Occupy Protest Echoes Oakland's Radical Past
The nation's last general strike, in 1946, was also in Oakland
People crowding the streets. Protesters arriving on roller skates. Downtown commerce coming to a standstill.
Scenes from Occupy Oakland? No, those come from Oakland's General Strike of 1946, the last general strike in the United States.
After the removal of the Occupy Oakland encampment last week led to violent confrontations between protesters and police, leading organizers to call for a general strike Wednesday, the city has once again taken center stage in a national protest movement.
Historians see echoes of that past radical action in the current situation — from the tensions between police and protesters to the signage displayed on the streets and online.
"Oakland is a city that has diversity built into its DNA," said Chris Rhomberg, a Fordham University professor who is the author of "No There There: Race, Class, and Political Community in Oakland."
"The very fact that there is a strike has a resonance," Rhomberg said. "It wouldn't be the same in other cities."
The 1946 General Strike was a watershed event: it brought Oakland commerce to a standstill for 54 hours and helped usher in a new generation of progressive politicians in the city (at least temporarily.) It also contributed to Congress' decision in 1947 to pass the Taft-Hartley Act, which forbade unions from stopping work in solidarity with a picket line.
Images from previous General Strikes in Oakland, in 1934 and 1946:
The General Strike in ’46 began with a group of Kahn’s Department Store workers (mostly women, noted Rhomberg) who had been striking for weeks. A group of downtown businessmen, the political elite at the time, convinced the police department to escort trucks through the picket line early on the morning of Sunday, Dec. 3. In response, the American Federation of Labor unions called a strike, and very quickly, other unions mobilized to shut down commerce in the city center and beyond.
Crowds of 30,000 people flooded the streets, according to estimates, with around 100,000 union members participating in the strike. The protest had a party-like atmosphere for much of the first day. Rhomberg said bars were allowed to remain open, with the stipulation that they serve only beer and move their jukeboxes to the sidewalks, where they were to play at full volume for free.
"People arrived on roller skates. There was dancing in the streets," Rhomberg said.
By Dec. 5, union leaders and the city had reached an agreement to end the strike. In the following months, four progressive labor candidates were elected to the City Council — a trend Rhomberg said was curtailed by the red-baiting of the early 1950s.
The current Occupy movement, and Wednesday’s demonstration, hark back to the 1946 event in several ways.
Signs used by union members during that era depicted a clenched fist — which was used to great effect by the Black Panthers in the late '60s — a symbol that has shown up again in signs used by members of the Occupy movement according to Rene de Guzman, senior curator at Oakland Museum of California.

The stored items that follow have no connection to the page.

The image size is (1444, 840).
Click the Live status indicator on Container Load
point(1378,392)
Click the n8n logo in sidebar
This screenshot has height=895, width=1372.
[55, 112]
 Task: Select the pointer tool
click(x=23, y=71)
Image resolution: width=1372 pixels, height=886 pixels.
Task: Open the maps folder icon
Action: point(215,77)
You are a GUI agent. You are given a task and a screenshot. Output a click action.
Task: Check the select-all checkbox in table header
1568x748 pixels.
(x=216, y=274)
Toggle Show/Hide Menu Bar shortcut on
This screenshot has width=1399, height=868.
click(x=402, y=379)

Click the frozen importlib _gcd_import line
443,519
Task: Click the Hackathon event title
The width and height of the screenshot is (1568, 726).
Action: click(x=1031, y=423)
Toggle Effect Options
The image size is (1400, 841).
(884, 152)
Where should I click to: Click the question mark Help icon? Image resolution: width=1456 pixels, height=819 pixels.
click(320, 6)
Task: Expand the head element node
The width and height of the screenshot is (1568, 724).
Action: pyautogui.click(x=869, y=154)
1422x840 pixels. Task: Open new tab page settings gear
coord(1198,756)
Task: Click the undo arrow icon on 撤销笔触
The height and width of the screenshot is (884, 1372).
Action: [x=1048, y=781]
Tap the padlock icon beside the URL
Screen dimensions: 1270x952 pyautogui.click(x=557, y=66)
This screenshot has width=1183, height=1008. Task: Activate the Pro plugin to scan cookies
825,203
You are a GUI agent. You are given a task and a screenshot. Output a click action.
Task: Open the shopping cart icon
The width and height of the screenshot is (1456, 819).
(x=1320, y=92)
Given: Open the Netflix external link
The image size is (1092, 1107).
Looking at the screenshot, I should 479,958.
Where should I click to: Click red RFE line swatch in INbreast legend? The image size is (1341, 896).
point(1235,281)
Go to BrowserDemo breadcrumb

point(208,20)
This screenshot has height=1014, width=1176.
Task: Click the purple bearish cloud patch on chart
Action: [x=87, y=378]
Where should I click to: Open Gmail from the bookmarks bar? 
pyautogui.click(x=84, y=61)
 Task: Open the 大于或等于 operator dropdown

Rhomberg noted that the "the illegitimate use of police power" brought the unions together in ’46, just as the tear gassing and violence of Oct. 25 brought the nation’s attention to Oakland. More generally, Louise Pubols, chief curator of history at the Oakland Museum of California, said the feeling that institutions aren’t responding to the people’s will is a sentiment shared by the protests of the ‘40s and today.
“Both arise out of the conditions of Oakland,” she said, “In the case of the General Strike of ’46, it was a sort of occupy movement — the people who were going on strike did not control the power structure, did not control the city government."
Pubols also pointed out that the current protest is “more symbolic,” because unions and labor laws are weaker today than they were in the '40s. Plus, she said, there is some confusion, even within the movement, about who the strike is targeting: big banks or local politicians?
The Occupy movement “came out of Wall Street, the bigger institutions of Wall Street,” she said. “Oakland is not a place that is home to those things.”
But even if the protesters take different tactics from those of the union-driven actions of the past, Oakland's issues — economic inequality, political frustration — remain all too familiar.
"You have to understand that there were a whole generation of Americans coming out of the Great Depression, World War II, and their demand was economic enfranchisement and to be part of the political community," Rhomberg said. "Now we are at the other end of that era.”
Correction: An earlier version of story garbled a sentence, implying that labor movement protest imagery was inspired by the Black Panthers instead of vice versa.